▶ [What to do]: Retype each line of the material exactly, please, skipping any picture in it.
- - - - -
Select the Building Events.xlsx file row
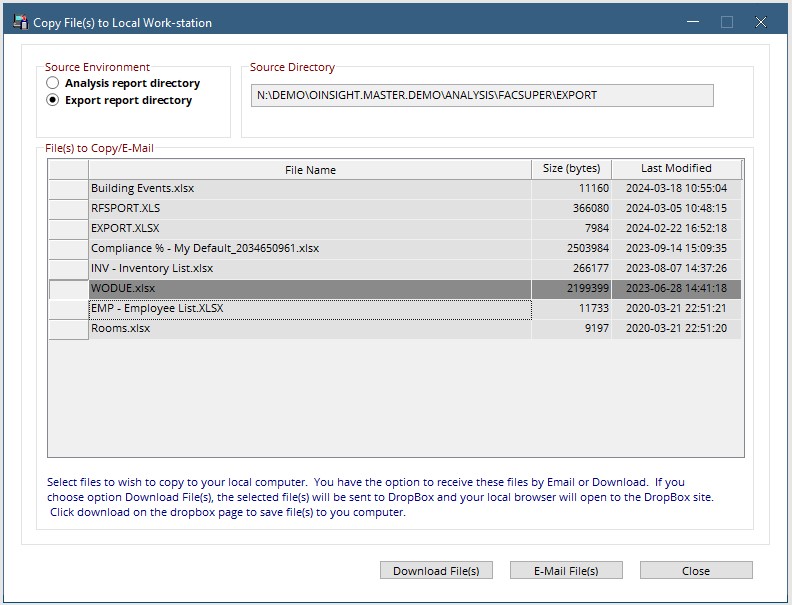792x605 pixels. tap(395, 189)
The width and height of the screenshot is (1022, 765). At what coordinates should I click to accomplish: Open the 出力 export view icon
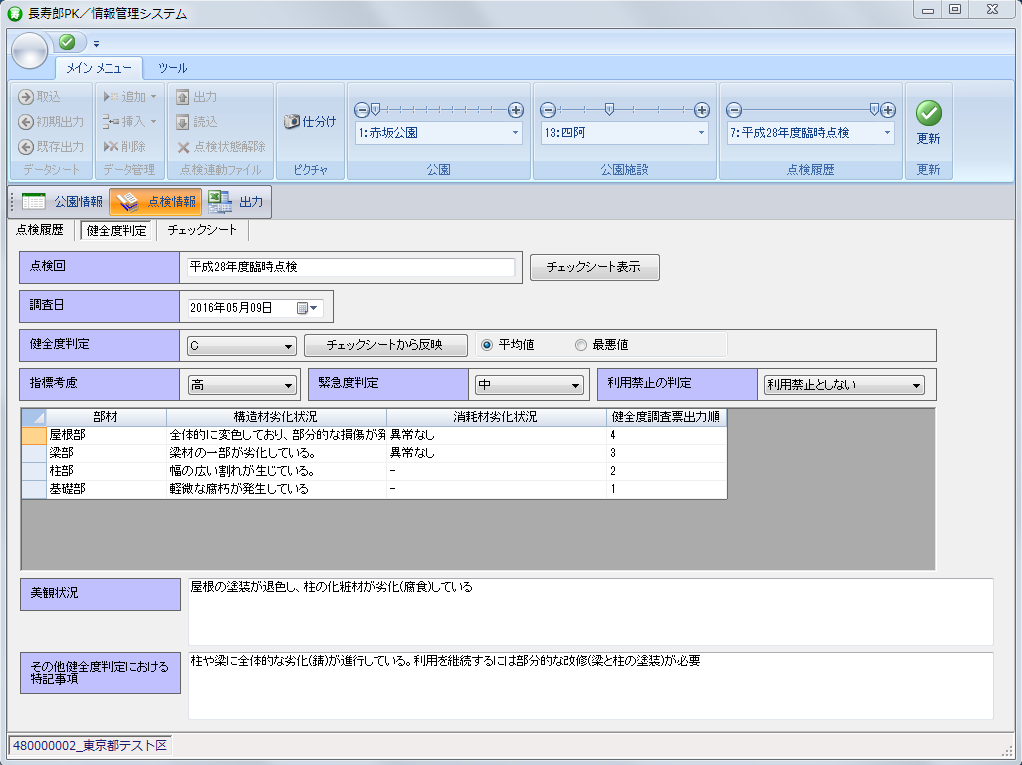(x=221, y=202)
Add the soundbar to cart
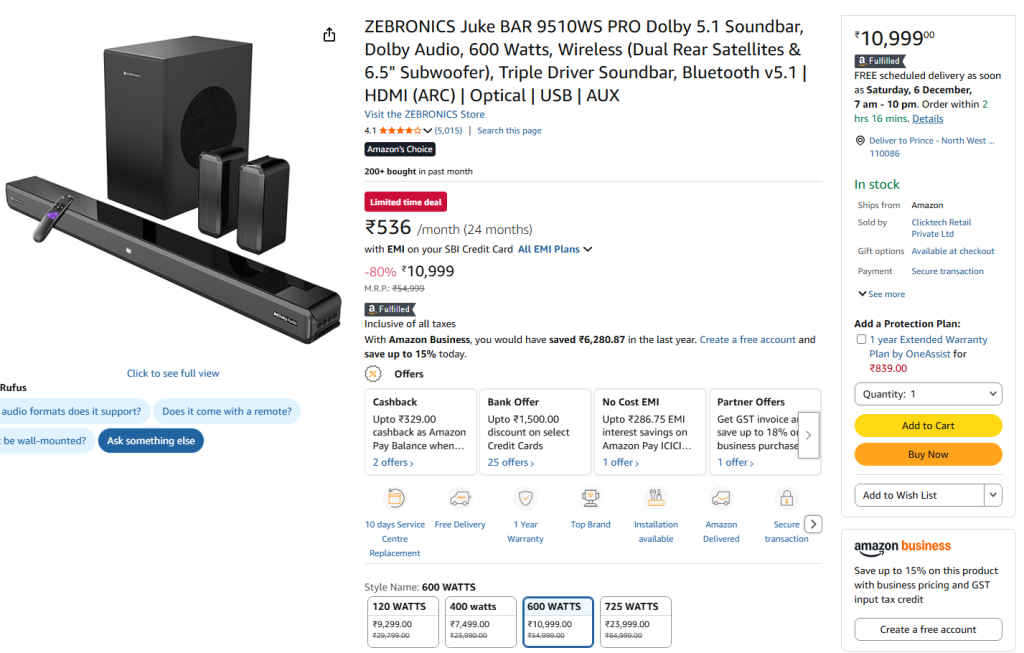This screenshot has width=1024, height=653. (x=928, y=425)
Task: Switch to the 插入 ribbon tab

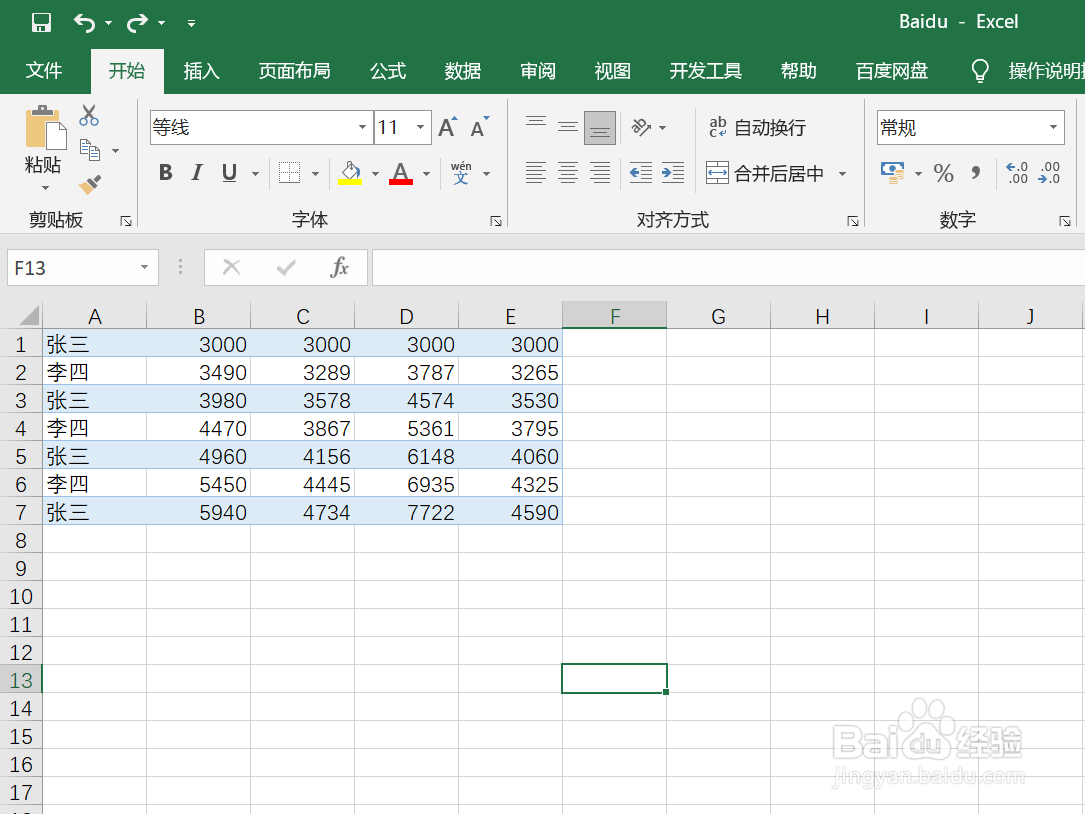Action: click(x=201, y=71)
- - - - -
▶ [Exercise solution]:
Select the Building Events.xlsx file row
792x605 pixels. tap(395, 189)
The width and height of the screenshot is (1022, 765). At what coordinates should I click to accomplish: Open the 出力 export view icon
(x=221, y=202)
Add the soundbar to cart
This screenshot has width=1024, height=653. (x=928, y=425)
Task: Switch to the 插入 ribbon tab

Action: click(x=201, y=71)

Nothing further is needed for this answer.